From: parendt@black.nmt.edu (Paul Arendt)
Subject: Re: legendre transformation
Date: 21 Mar 2000 23:42:54 GMT
Newsgroups: sci.math
Summary: [missing]

In article <953663948.850903@marvin>,
mark <mark.vanloock@student.kuleuven.ac.be> wrote:
>what is the geometric interpretation of the legendre transformation

As it happens, I have an old post (from sci.physics.research)
on that topic junking up my disk space.  Here it is again...

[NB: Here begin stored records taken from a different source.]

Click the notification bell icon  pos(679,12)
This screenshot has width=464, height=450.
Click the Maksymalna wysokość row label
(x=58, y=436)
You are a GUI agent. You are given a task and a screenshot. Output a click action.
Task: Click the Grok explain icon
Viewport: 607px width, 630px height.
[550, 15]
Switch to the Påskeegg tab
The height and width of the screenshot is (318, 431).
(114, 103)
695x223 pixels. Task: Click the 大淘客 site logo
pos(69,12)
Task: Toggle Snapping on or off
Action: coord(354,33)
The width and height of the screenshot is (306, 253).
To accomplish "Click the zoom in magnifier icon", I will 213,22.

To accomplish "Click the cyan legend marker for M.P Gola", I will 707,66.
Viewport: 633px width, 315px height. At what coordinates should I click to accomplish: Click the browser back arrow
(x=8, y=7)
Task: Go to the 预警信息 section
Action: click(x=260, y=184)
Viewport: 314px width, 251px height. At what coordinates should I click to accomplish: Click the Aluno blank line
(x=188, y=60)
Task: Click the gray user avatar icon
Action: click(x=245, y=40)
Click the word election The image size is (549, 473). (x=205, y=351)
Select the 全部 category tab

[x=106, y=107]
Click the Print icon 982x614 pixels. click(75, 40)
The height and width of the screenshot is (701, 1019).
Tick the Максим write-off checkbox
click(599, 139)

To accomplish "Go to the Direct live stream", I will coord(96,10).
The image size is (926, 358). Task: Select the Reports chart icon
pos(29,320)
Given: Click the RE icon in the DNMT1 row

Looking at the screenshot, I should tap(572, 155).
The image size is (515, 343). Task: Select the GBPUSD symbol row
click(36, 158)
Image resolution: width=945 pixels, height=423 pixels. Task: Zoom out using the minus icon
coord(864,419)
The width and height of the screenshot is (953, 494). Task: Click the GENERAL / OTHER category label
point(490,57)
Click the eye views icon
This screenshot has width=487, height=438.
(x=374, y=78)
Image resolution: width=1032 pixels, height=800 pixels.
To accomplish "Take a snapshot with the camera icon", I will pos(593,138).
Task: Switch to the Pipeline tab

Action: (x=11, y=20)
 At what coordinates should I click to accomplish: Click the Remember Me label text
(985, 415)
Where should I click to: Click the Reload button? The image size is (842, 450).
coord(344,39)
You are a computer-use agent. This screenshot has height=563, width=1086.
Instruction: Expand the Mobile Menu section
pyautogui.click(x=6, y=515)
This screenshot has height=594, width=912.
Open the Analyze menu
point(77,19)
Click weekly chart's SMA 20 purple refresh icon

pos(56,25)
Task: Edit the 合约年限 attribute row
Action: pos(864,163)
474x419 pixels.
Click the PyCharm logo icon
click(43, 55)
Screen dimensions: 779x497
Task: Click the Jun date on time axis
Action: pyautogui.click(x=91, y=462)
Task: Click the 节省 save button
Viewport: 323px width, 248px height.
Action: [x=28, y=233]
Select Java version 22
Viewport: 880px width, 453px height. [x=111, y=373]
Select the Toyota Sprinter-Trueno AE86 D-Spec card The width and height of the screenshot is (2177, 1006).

*************************************************************

The Legendre transformation is used extensively in mechanics
(taking us from Lagrangians to Hamiltonians and back) and
thermodynamics (relating energy to Helmholtz and Gibbs free
energies, and enthalpy).  However, few texts show the geometric
meaning behind it, so let's look at that now.  I'll go into
more detail about the Lagrangian and Hamiltonian in a follow-up
post; this post is long enough as it is!

Let's imagine that we have a graph of some _concave_ function of
one variable (keeping things simple for now), called f(x)
for lack of a better term.  (By "concave" I mean that if you pick
two points on the function, the straight line connecting them never
crosses below the function.  The second derivative of f -- when it
exists -- is never negative.)  We can define a new function as
follows.  Imagine a straight line of slope "p" which we can place
somewhere far below the function, so that this line

   y = p x + b

doesn't intersect the given function (this won't always be
possible for every slope p).  Of course, "b" in the above
equation represents the intercept -- the y-value of the
point where the line crosses the y-axis.  Now, let's move
"b" up, while holding "p" fixed, until the line JUST touches
the function.  This means the above equation  (y = p x + b)
and

   y = f(x)

hold simultaneously for the value of x where this happens,
which we can call x0.  (Note that we might be touching the function
on an entire linear interval, so x0 may not be unique.)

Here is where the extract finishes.